Что сделать: Допишите фрагмент о трех эпохах культурного сознания, продолжив его сразу после последних слов.

== Фрагмент источника ==

Доминантные
и субдоминантные формы
культурного
сознания *
Автор исходит из аксиологической
установки, согласно которой ментальная модель
исторической реальности состоит из трех фаз.
1.
Эпоха «мы». Горизонтальное мышление, присущее дохристианской
культуре. Доминантные признаки этого мышления: а) наличествует
резкое противопоставление «мы» и «не-мы»
(остального мира, потенциально и/или реально опасного); б) отсутствует
понимание позитивной значимости выделенной из «мы»
отдельной личности. Этика поведения строится в зависимости от
того, входит ли конкретный индивид в это «мы», либо
не входит. Манифестирование внешних границ (социума и индивида)
и отстаивание этих границ. Этика запрета (Закона). Соответственно
этому телесность является организующим началом. Кризисом этого
типа сознания является усложнение самоидентификации индивида,
связанное с наступлением христианской эпохи.
2.
Эпоха «ты». Вертикальное мышление, присущее собственно
христианской культуре. Доминирование духовности, т.к. подлинно
реальной силой у человека в его жизни является его личность
и спасение души. «Ты еси» возможно потому, что личность
каждого «ты» по-своему отражает лик Бога. Для человека
христианской культуры очевидна поведенческая доминанта, зафиксированная
Евангелием, согласно которой роль в социуме является сугубо
внешним фактором – в отличие от внутренней свободы (тогда
как в предшествующей ментальности – а отчасти в последующей
– внешнее весьма жестко корреспондирует с внутренним,
практически определяя последнее). Этика Благодати. Кризисность
здесь – это дробление христианской цивилизации на отдельные
конфессии, порождающее и другие культурные сдвиги.
3.
Эпоха «я». Эклектическое (плюралистическое) мышление.
Началом является эпоха Ренессанса, который представляет собой
отказ от «ты» в пользу изолированного от этого «ты»

===
== Состав данных ==

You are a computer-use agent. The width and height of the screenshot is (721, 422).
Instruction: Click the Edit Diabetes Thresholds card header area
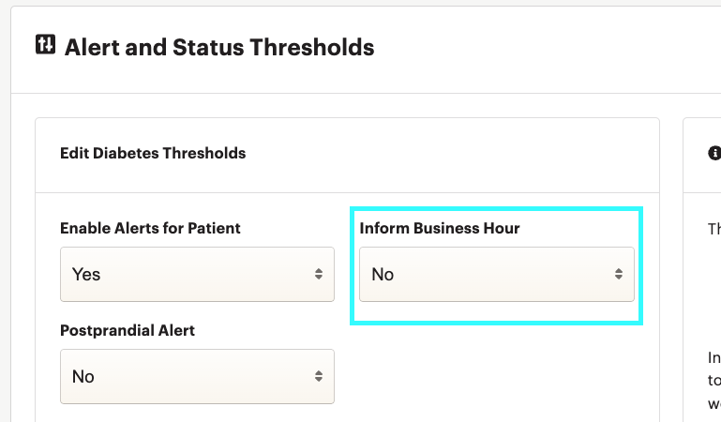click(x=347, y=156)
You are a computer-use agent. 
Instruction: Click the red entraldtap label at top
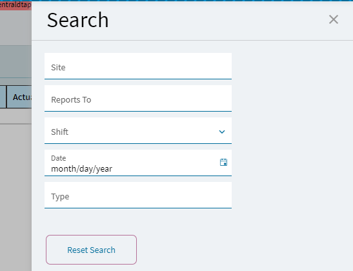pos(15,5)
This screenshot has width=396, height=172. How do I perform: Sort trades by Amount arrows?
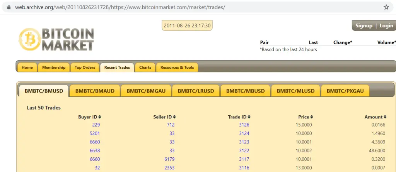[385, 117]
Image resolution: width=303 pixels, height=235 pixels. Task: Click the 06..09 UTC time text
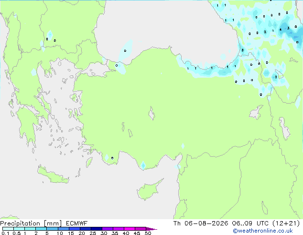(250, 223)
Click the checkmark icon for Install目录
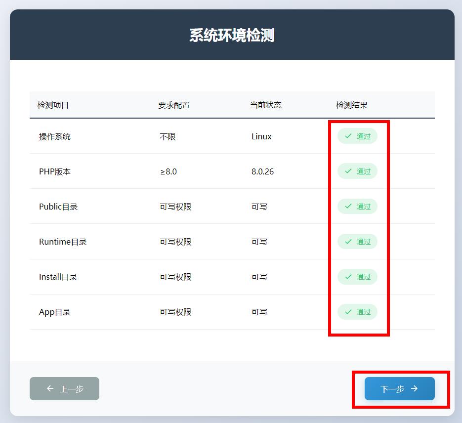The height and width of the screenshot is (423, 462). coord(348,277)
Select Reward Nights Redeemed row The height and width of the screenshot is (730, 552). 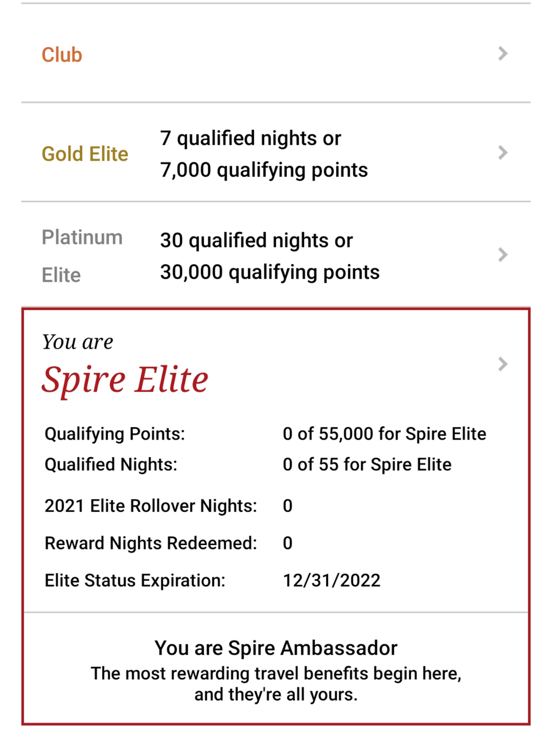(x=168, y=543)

===
== Состав данных ==

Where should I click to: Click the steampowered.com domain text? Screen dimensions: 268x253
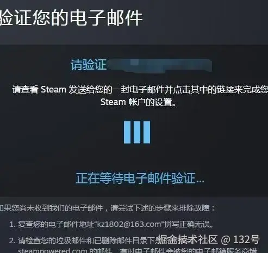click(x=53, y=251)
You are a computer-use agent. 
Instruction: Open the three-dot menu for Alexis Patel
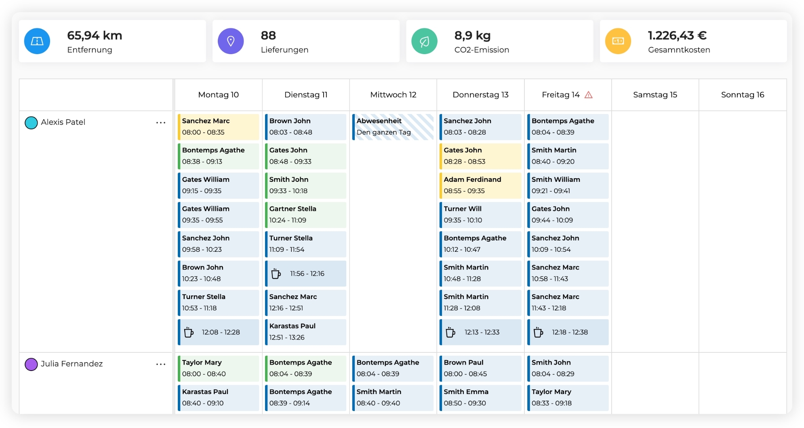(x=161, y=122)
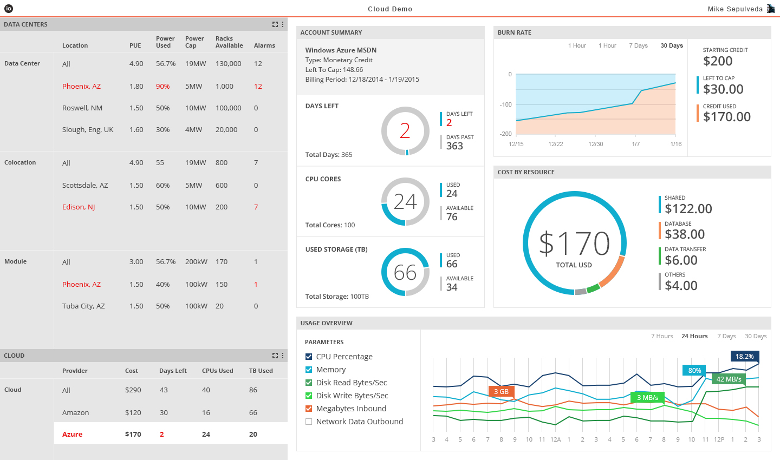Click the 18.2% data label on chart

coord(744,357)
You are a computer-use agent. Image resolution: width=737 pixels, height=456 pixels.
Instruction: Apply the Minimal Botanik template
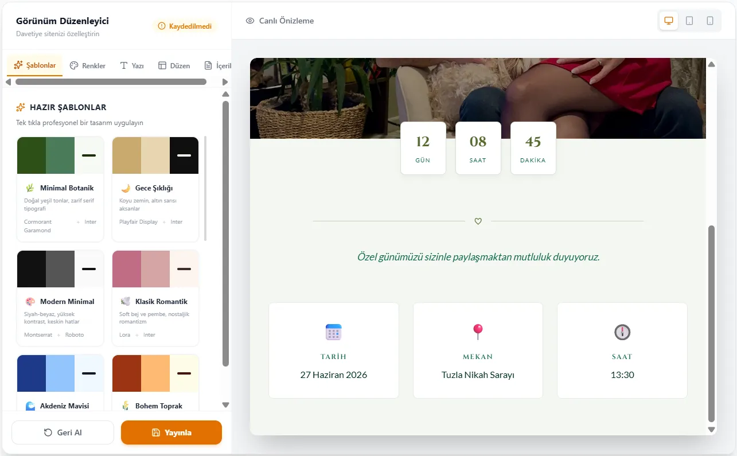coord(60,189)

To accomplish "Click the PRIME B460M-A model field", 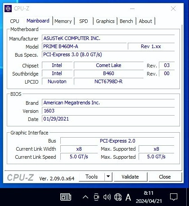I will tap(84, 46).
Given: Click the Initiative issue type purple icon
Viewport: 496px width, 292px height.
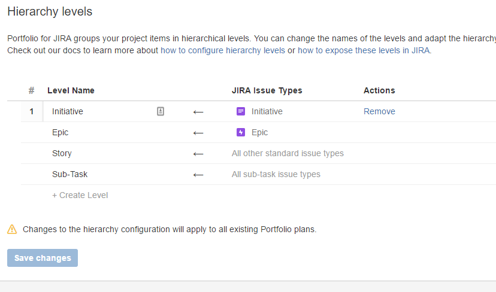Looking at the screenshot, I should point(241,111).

===

Результат:
«я». В начальный период данной фазы доминирует
индивидуализация, а завершается период дивидизацией «я»,
т.е. распадом субъектности и явным стремлением к новой коммунальности
(национал-социалистической, социалистической, глобалистской).
Дивидизация «я» (70 гг. ХХ в.) и свидетельствует
о кризисности данной эпохи.
Каждая
эпоха (и, одновремено, тип сознания) предполагает собственный
тип религиозности. Поэтому, описывая представления о кризисности,
нельзя абстрагироваться от аксиологии самого субъекта описания.
Поэтому, с религиозной точки зрения, обозначенные нами
типы сознания можно также понимать как дохристианский, христианский
и постхристианский. Вместе с тем, доминантное сознание сосуществует
с теми или иными маргинальными факторами. В качестве таковых
можно выделить три «неофициальные» культурные традиции
(которые одновременно могут быть рассмотрены в аспекте пародии
на доминантные нормы того или иного типов мышления):
1. Традиция кинизма.
2. Традиция юродства.
3. Традиция шутовства.
Отмена
иерархии, допущение вольного фамильярного контакта (рискованной
жестикуляции и непристойных слов), экцентричность сближает эти
формы, каждая из которых является своего рода «развенчивающим
двойником» (М.М.Бахтин) для доминантных форм сознания.
Следует подчеркнуть, что кинизм, юродство и шутовство неправомерно
понимать как асистемные явления. Скорее, это субдоминантные
формы культур различного типа.
Кинизм, прежде всего, отрицает гордое («героическое»)
избранничество «мы»-сознания. Внешние и внутренние
границы становятся проницаемыми. Снимаются внешние и внутренние
запреты. Телесность не отвергается, но, гипертрофируясь, тем
самым утрируется и, в конечном итоге, изживается.
Семантика юродства состоит в аскетическом самоуничижении,
мнимом безумии. Это добровольно принимаемый христианский подвиг.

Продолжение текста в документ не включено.